Inspirations and Influences: Van Gogh’s Blues

Posted in Inspirations and Influences with tags , , , , , , , , on July 4, 2014 by Kimberly Cooper Nichols

 

Van Gogh Night Cafe

  The Night Cafe in the Place Lamartine in Arles, by Vincent Van Gogh. Oil on canvas. 70 x 89cm.  Painted in Arles, September, 1888. New Haven, Conn.: Yale University Art Gallery.  It is thought that this painting was created and offered as a rent payment by
Van Gogh to the owner of this cafe.

 

Neither of us like being amongst throngs of people, which is why we arrive at LACMA at ten a.m. on a Saturday for the Van Gogh to Kandinsky exhibition. First in line and groggy from the pool-playing marathon the night before, we are scrolling through my iPhone looking for my second favorite Van Gogh of all time. I spent a summer in New Haven in my late 20s with a boyfriend who was as an adjunct architecture professor at Yale. Many of my days were spent roaming the streets with my ten-year-old daughter looking for a good slice of white clam pizza, books from the secondhand stores and New Englander wool and tweed cast off skirts from the thrift shops. Not a day passed without my post-lunch visit to the University Art Gallery to steal a glimpse of The Night Café in Place Lamartine in Arles. The billiard table sliding down a wood slat floor, the yellow schizoid reverberations off the lamps, and that signature variation on teal blue green that creamily swathed the ceiling presented me with a surreal sense of calm during a summer I was miles from home.

 

Van-Gogh-Self-Portrait

 Van Gogh’s “Self-Portrait,” 1889, on Loan from the National Gallery of Art, Washington » Norton Simon Museum

 


My first favorite Van Gogh was spotted two Christmases ago when the Norton Simon museum imported it for the holidays. In person, the eerie strips and dashes of blue on the face reminded me of the underpinnings of things—cold veins in a vampire’s skin, the dry astringency of nervous disorders, arteries striving to burst out of a coolly, composed societal façade. The fact that the piece was a self-portrait of the artist made all of these associations seem ever more poignant.

 

poplars

  The Poplars at Saint-Rémy (Les peupliers sur la Colline), Vincent van Gogh, 1889, Oil on fabric.
The Cleveland Museum of Art, Bequest of Leonard C. Hanna, Jr. (1958.32). Photo © The Cleveland Museum of Art

 

Another perk of not liking to be around lots of people and getting to museums early, right when they open, is that we are able to beat the masses squeezing into to look at once towards four square feet of wall at a time. When we enter the LACMA exhibition we are first with only a few others around us. So when we come to what is now my third favorite Van Gogh of all time, The Poplars at Saint-Remy and we both take in a simultaneous and audible rush of breath as if we we’ve both been punched in the gut and accidentally say the word “Fuck” – it’s okay because there is no one around to hear us. We agree that it is perfect with its lush olive greens and chalk whites and indigo shadows and the house squeezed between the trees as if melting into the landscape that no one else would have been able to pull off. I am overwhelmed by the growing bubble of yellow bliss inside my belly that blooms and threatens to inflate, internally pop and lift the top of my head right off.

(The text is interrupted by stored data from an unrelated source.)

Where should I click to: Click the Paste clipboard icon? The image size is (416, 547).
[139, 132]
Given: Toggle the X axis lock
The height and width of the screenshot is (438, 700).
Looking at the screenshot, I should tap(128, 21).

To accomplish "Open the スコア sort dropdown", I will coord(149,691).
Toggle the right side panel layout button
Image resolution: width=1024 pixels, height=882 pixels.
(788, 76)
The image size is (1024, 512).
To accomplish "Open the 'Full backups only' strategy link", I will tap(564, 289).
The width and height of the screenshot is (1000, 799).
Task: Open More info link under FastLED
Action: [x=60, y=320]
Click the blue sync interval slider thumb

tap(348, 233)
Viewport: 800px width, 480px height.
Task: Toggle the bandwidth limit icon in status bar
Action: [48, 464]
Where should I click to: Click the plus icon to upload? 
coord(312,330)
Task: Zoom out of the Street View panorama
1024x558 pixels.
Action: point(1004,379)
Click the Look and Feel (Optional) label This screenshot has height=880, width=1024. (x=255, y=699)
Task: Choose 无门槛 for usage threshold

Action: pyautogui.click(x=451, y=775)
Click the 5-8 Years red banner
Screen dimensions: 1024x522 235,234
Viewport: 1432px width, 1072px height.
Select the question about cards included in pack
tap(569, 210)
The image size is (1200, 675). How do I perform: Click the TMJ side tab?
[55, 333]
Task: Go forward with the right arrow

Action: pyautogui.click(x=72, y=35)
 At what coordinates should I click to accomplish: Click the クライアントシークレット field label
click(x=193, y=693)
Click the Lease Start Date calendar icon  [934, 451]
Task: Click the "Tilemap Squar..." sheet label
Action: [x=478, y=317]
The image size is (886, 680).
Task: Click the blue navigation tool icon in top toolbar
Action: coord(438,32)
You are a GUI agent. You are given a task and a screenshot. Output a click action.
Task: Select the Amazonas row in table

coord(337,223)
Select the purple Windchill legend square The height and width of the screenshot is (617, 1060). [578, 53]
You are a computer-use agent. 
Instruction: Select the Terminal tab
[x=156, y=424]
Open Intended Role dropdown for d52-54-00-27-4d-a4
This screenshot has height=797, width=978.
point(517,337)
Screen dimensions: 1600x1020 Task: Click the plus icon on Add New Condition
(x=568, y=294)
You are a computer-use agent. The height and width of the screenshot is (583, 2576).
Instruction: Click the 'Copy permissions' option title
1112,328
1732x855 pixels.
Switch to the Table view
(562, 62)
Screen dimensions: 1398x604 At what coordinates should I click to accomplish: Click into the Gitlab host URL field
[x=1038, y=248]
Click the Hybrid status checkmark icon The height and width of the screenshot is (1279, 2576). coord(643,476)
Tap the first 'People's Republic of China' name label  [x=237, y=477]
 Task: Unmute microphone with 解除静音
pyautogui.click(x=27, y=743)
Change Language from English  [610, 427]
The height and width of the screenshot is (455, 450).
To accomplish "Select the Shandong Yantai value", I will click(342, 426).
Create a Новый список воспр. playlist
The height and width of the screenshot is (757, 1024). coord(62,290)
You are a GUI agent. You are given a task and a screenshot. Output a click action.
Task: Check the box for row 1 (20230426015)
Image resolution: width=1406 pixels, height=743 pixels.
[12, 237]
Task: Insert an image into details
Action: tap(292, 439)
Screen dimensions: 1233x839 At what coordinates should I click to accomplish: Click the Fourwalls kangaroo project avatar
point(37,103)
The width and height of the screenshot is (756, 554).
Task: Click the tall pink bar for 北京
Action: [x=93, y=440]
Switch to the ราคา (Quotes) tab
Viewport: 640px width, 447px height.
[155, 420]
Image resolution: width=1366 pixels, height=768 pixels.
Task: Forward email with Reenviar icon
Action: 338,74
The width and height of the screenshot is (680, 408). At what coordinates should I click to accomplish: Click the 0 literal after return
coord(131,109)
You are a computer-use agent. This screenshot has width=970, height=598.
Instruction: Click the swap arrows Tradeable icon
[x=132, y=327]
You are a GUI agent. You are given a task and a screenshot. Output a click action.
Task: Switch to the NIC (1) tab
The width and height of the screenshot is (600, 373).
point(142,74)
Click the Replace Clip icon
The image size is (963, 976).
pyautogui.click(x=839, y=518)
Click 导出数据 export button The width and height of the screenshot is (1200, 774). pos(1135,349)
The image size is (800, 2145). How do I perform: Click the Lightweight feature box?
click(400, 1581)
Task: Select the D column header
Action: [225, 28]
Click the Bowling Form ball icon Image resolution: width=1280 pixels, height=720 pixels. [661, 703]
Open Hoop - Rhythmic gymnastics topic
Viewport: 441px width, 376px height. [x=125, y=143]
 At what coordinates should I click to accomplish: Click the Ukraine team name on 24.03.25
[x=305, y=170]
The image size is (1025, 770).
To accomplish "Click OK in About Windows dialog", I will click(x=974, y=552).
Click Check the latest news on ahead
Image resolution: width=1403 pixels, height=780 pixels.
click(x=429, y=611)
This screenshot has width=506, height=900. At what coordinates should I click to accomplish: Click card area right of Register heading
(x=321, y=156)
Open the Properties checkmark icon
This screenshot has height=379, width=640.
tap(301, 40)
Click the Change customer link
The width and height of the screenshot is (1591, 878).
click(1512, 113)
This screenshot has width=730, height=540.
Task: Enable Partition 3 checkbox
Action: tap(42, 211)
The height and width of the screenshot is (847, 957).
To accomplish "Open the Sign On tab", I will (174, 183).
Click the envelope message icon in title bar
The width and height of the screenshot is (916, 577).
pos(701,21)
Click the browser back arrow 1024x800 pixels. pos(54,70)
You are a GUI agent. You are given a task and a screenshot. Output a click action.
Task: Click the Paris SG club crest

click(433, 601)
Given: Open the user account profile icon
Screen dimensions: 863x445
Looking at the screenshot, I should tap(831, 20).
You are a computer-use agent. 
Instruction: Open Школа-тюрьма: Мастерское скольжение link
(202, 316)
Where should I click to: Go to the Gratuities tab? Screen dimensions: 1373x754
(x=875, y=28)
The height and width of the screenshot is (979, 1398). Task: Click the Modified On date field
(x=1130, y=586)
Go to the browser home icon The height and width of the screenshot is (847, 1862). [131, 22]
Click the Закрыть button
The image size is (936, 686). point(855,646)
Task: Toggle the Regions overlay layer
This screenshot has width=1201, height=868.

I have come to realize how much of my love of Van Gogh lies in his resonating blues, both literal and emotionally metaphorical; his fragmented perspective of reality that by slashing it into brushstroke sized pieces actually reveals the fact that we are all cut from the same molecular matter; and his all inclusive planes that expose the inherent connection of all.